The new house didn’t feel like a “fresh start” in the dramatic, movie sense.
It felt like something quieter.
Like exhaling.
Summer in Georgia pressed gently against the windows, but inside, the air was cool and still—linen curtains shifting slightly in the breeze, layered over blackout panels in the bedrooms and nursery so sleep didn’t have to negotiate with sunlight.
The place wasn’t big in a showy way. It was right in a way that mattered more.
A kitchen with just enough space for an island and a small dining table that already had faint scratches waiting to become memories. A living room that invited chaos without punishing it. A hallway that immediately learned the sound of tiny feet, even before Owen fully committed to walking.
And in the center of it all, boxes were finally disappearing.
Not all at once.
But enough that it felt like life was starting to win.
Eddie Munson stood in the kitchen barefoot, staring at the island like it had personally agreed to change his life without asking permission.
“This is… too nice,” he said cautiously.
From behind him, a box thudded onto the floor.
“Don’t start,” you said, setting Owen down on the soft rug in the living room.
Owen immediately slapped the floor once like he was inspecting it for quality control.
Eddie pointed at him. “He agrees. He thinks it’s suspiciously stable.”
“It is stable,” you replied.
“That’s what makes it suspicious.”
The front door creaked open again.
Wayne Munson stepped inside carrying a toolbox and the expression of a man who had decided long ago that moving houses was just emotional cardio.
He stopped in the entryway.
Looked around.
Then nodded once.
“Alright,” Wayne said.
That was it.
Approval, in Wayne language.
Eddie visibly relaxed. “That’s it? No critique? No commentary about how I placed the couch wrong?”
Wayne walked past him. “You will place the couch wrong. I’m saving my energy.”
Rosalie Ellington appeared behind Wayne like she had been summoned by unfinished organization. “I already fixed your pantry.”

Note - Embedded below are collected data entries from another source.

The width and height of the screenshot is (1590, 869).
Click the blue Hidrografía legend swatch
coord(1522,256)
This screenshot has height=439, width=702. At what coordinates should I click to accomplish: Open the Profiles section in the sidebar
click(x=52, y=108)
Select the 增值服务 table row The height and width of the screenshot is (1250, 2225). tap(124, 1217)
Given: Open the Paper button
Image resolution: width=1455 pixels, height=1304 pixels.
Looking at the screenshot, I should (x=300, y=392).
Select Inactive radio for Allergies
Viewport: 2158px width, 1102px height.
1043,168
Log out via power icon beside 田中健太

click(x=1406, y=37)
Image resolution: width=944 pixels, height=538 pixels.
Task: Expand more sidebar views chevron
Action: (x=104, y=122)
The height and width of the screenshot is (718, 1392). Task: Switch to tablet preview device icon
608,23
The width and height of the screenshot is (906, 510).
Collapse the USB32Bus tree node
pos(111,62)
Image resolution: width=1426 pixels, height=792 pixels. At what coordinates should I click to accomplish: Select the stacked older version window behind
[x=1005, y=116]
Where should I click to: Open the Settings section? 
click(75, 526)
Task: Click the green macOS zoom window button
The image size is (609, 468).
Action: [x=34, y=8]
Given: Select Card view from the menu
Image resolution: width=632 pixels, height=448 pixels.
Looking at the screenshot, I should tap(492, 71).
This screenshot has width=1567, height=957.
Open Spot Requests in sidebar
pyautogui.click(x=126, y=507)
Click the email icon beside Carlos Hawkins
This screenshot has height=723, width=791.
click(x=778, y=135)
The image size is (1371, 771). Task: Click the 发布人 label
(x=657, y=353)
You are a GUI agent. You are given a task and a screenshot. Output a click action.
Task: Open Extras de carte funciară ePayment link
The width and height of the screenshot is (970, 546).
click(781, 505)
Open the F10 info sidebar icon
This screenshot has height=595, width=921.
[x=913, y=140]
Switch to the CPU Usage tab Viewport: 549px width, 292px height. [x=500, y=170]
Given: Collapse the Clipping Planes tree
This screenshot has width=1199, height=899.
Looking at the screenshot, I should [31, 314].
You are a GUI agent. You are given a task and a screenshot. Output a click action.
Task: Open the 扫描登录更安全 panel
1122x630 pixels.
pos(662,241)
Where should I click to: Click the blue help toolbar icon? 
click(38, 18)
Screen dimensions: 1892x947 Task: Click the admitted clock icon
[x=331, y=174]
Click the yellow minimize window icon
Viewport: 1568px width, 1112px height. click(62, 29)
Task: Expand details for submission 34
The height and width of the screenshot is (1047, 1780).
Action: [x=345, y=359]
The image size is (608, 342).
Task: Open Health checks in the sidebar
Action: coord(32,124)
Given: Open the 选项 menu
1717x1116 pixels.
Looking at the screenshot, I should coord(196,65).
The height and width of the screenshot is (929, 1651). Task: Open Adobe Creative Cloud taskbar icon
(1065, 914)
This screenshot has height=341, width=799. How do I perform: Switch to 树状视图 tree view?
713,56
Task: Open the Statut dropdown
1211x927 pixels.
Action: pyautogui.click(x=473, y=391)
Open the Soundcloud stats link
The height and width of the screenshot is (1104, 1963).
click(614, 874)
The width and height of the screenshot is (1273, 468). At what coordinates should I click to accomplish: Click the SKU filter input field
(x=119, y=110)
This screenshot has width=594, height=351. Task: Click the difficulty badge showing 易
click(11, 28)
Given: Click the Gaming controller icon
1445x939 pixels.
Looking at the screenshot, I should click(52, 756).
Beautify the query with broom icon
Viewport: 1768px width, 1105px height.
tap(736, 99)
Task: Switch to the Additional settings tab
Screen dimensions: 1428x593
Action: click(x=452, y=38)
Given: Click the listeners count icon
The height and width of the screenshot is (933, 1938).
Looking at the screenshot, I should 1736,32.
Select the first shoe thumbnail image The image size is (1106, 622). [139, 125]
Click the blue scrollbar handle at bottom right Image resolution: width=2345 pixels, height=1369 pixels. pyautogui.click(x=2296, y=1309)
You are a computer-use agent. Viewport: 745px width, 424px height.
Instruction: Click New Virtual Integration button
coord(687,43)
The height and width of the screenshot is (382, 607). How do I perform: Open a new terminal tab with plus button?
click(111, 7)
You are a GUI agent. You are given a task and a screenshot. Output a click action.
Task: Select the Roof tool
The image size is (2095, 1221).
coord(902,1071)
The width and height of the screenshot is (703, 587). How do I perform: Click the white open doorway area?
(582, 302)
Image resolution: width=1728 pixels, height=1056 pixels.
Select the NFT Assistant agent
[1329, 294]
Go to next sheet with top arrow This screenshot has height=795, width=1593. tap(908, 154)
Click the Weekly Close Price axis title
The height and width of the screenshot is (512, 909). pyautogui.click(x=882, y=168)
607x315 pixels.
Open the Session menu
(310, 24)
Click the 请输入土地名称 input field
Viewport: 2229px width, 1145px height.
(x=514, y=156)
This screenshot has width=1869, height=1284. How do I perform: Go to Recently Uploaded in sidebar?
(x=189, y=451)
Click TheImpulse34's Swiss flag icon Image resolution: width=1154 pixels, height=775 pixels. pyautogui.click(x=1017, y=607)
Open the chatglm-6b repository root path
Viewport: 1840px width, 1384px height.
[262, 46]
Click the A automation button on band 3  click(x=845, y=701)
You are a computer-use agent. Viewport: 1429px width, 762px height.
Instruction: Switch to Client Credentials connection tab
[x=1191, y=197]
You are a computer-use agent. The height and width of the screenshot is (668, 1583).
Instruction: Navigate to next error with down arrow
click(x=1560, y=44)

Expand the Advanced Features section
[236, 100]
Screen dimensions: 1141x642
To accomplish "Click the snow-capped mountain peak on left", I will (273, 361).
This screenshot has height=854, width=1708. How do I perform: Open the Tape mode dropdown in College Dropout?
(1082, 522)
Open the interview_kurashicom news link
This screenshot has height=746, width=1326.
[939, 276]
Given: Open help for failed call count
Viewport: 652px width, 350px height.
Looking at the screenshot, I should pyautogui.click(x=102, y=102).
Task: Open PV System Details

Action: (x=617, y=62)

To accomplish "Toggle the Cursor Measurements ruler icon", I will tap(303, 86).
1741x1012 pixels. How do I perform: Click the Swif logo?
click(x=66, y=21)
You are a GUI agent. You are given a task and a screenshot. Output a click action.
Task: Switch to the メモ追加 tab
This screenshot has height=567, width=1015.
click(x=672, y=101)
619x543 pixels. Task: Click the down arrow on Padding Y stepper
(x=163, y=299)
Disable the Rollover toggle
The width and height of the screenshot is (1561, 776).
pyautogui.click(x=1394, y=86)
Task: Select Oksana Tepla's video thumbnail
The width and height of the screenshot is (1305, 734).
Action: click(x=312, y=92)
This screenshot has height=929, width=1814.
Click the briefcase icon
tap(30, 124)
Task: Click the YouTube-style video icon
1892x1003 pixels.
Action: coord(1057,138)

“No one asked you to fix the pantry,” Eddie said.
“It was hurting me emotionally,” Rosalie replied.
Coretta Ellington followed in after them with a bag of food like she was ensuring the house survived its first 24 hours of independence.
“House needs seasoning,” she announced.
“It’s a house,” Eddie said.
“It’s a new house,” Coretta corrected. “It hasn’t learned us yet.”
Owen, now fully committed to crawling exploration, spotted Wayne’s boot and immediately made a beeline for it.
Wayne looked down.
Paused.
“…He’s fast,” Wayne observed.
“He’s motivated,” Eddie said proudly.
Wayne crouched slightly without thinking, letting Owen grab his finger.
Owen immediately squealed like he had just won an argument against physics.
Wayne stared at him for a long moment.
Then, softer than his usual tone: “Boy’s got lungs on him.”
Eddie leaned against the counter. “He uses them frequently.”
You stepped into the kitchen doorway, watching all of it settle.
The island still had nothing on it.
The cabinets weren’t fully organized.
A few boxes still sat open like the house wasn’t quite ready to be finished yet.
But it already felt lived in.
Not occupied.
Lived in.
Eddie crossed the room and stopped beside you.
“Feels weird,” he admitted quietly.
“What does?”
He glanced around. At Wayne unpacking something without being asked. At Rosalie labeling jars in the pantry like it was a military operation. At Coretta already rearranging a shelf “better for airflow.” At Owen crawling determinedly in a circle like he was mapping territory.
“At some point,” Eddie said, “this stops being ‘somewhere we’re staying’ and just becomes… where we are.”
You leaned lightly against him. “That’s the point.”
He huffed a small laugh. “Yeah. I know. I just didn’t think it would feel like this.”
“Like what?”
Eddie looked down at Owen again.
Who had now successfully attached himself to Wayne’s pant leg like a very determined accessory.
“…Like I’m not waiting for it to fall apart,” Eddie said.